Exercise goal. Set the listing down unchanged, minus every embedded image.
─── Records supplied
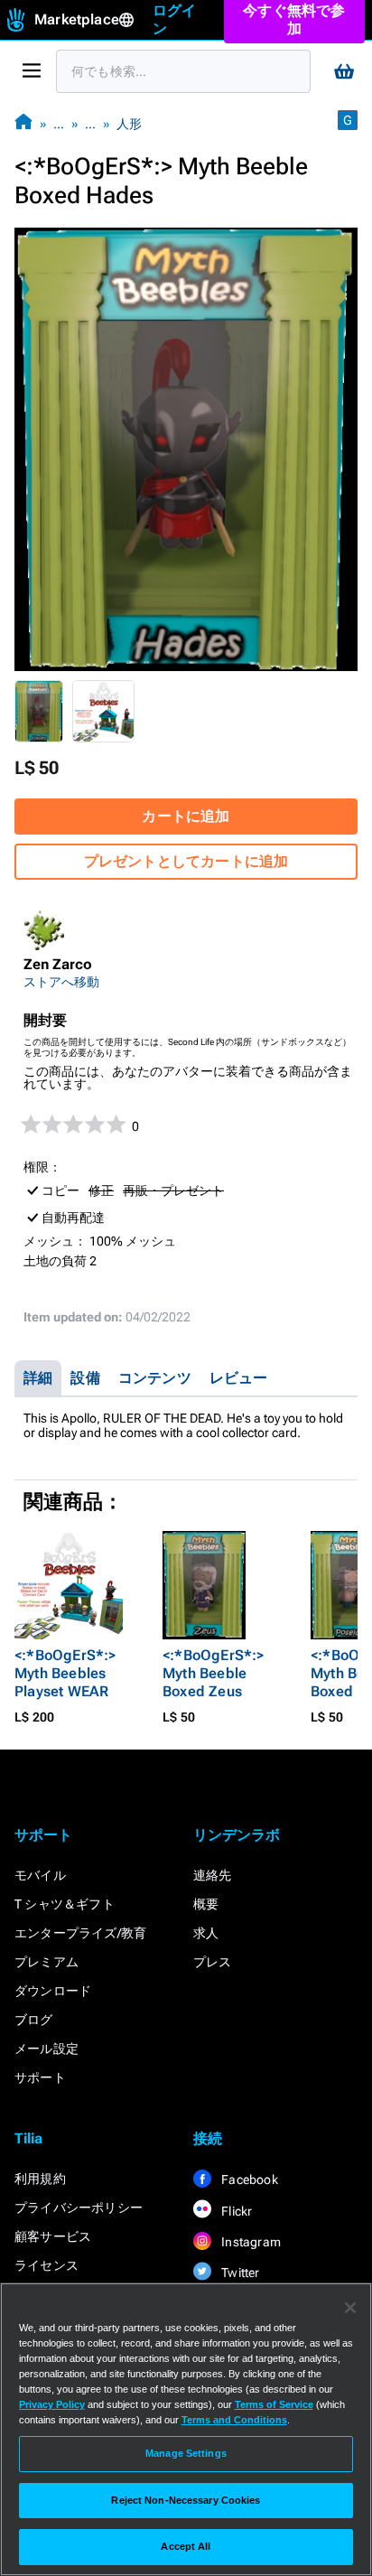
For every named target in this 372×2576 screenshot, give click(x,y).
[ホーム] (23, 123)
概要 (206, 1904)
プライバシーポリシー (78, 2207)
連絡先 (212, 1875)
──────
Reply.
For every named target in this 372×2576 screenshot, give click(x,y).
[ホーム] (23, 123)
概要 (206, 1904)
プライバシーポリシー (78, 2207)
連絡先 (212, 1875)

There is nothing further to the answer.